Un grupo comando de al menos 30 personas personas asaltó la sede de la empresa de transporte de caudales Prosegur en la ciudad paraguaya de Ciudad del Este para robar unos 40 millones de dólares depositados en una bóveda, a la que accedieron tras utilizar explosivos y fusiles antiaéreos.

Benjamín Bogado, periodista de Paraguay dialogó con la AM990 sobre esta situación que vuelve a poner en tensión a toda la región. Responsabilizó al Gobierno de Cartes por no colaborar en la lucha contra el crimen.
“Hasta ahora no hubo una respuesta para los paraguayos que fuimos duramente sacudidos por lo acontecido en Ciudad del Este”, dijo. Y añadió que: “hay que recordar que Paraguay no tiene ministro del Interior ni Comandante de la Policía nacional, ya que fueron cesados”.

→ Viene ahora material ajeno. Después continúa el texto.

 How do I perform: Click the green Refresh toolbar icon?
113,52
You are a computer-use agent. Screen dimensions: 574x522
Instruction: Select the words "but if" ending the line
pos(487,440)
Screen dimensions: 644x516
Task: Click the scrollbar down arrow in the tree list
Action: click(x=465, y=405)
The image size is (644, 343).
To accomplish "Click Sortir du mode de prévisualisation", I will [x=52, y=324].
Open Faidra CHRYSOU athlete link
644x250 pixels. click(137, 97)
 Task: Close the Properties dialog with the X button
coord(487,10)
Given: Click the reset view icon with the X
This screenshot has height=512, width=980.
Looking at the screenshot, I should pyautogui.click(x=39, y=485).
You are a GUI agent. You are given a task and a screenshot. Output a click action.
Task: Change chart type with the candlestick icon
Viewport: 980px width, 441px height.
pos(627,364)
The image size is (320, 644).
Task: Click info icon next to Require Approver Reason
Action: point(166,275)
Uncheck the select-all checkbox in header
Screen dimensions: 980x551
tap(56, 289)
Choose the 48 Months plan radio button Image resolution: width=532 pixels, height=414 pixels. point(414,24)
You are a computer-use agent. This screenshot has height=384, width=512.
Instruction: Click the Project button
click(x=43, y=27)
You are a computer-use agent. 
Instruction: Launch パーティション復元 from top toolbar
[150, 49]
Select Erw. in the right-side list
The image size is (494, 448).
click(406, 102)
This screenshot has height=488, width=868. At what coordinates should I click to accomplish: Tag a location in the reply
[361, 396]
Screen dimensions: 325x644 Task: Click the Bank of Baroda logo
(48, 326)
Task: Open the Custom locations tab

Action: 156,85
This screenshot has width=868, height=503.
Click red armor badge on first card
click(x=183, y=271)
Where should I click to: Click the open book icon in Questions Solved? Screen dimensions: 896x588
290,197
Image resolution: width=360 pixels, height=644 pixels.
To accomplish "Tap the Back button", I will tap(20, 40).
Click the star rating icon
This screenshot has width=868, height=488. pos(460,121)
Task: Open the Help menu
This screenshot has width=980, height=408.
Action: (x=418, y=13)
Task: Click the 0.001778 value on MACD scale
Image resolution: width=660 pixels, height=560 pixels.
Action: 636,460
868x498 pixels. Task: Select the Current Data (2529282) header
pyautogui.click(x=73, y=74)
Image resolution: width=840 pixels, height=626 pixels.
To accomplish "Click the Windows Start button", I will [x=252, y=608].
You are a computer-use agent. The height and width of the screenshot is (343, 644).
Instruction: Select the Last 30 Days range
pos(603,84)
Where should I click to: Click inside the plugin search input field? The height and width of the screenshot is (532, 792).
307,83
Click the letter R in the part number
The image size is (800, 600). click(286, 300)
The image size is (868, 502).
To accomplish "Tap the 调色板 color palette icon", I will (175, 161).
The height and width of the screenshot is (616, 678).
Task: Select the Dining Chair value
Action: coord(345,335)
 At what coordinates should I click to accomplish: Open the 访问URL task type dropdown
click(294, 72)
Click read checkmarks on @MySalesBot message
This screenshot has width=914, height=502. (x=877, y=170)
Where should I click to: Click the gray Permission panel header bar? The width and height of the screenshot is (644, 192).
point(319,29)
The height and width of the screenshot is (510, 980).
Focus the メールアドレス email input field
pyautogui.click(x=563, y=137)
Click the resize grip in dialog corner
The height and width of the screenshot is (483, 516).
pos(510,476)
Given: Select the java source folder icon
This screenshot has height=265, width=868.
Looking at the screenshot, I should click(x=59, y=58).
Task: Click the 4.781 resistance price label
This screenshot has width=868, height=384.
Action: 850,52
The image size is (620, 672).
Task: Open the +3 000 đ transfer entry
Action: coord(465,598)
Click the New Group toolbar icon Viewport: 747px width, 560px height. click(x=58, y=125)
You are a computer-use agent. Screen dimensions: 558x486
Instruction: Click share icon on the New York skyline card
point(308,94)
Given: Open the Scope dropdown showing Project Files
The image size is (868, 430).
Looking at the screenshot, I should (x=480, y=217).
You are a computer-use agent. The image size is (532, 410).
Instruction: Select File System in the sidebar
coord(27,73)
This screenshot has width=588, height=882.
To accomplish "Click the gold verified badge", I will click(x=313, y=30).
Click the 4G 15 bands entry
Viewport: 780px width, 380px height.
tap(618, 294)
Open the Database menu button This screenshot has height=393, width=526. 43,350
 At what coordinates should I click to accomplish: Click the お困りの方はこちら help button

Según Bogado, han pasado cuatro semanas de los lamentables hechos que se suscitaron en el Congreso y que desembocaron en la muerte de un militante y aún “no se han nombrado a dos de las figuras más importantes para combatir la inseguridad”.
Además, dijo a la AM990 que la situación política empeoró ayer por la tarde cuando el Lezcano, viceministro de Seguridad paraguayo reveló que tenían desde febrero” la información de que este golpe se daría.
“Por lo que se ve, la inteligencia policial ni los organismos de seguridad actuaron para evitar este golpe comando que no se vio jamás”, especificó el periodista.
Ciudad del Este, capital del departamento Alto Paraná, se ubica a unos 350 kilómetros de Asunción en la zona denominada Triple Frontera, limítrofe con Brasil y Argentina.
Bogado destacó que “vivimos una transnacionalización del crimen, la extensión de un problema que tiene Brasil, Argentina y que tendrá que ser enfrentado de manera conjunta”.
Además, argumentó que “Paraguay tiene una pésima policía” diciendo que “no ha sido preparada y que está muy unida a ciertos poderes de la política local que están relacionados al crimen”.
Del presupuesto de la policial del país vecino, el 90% está destinado a salarios. Un 8% a cuestiones referidas a combustibles y sólo el 2% a insumos para enfrentamientos contra la criminalidad.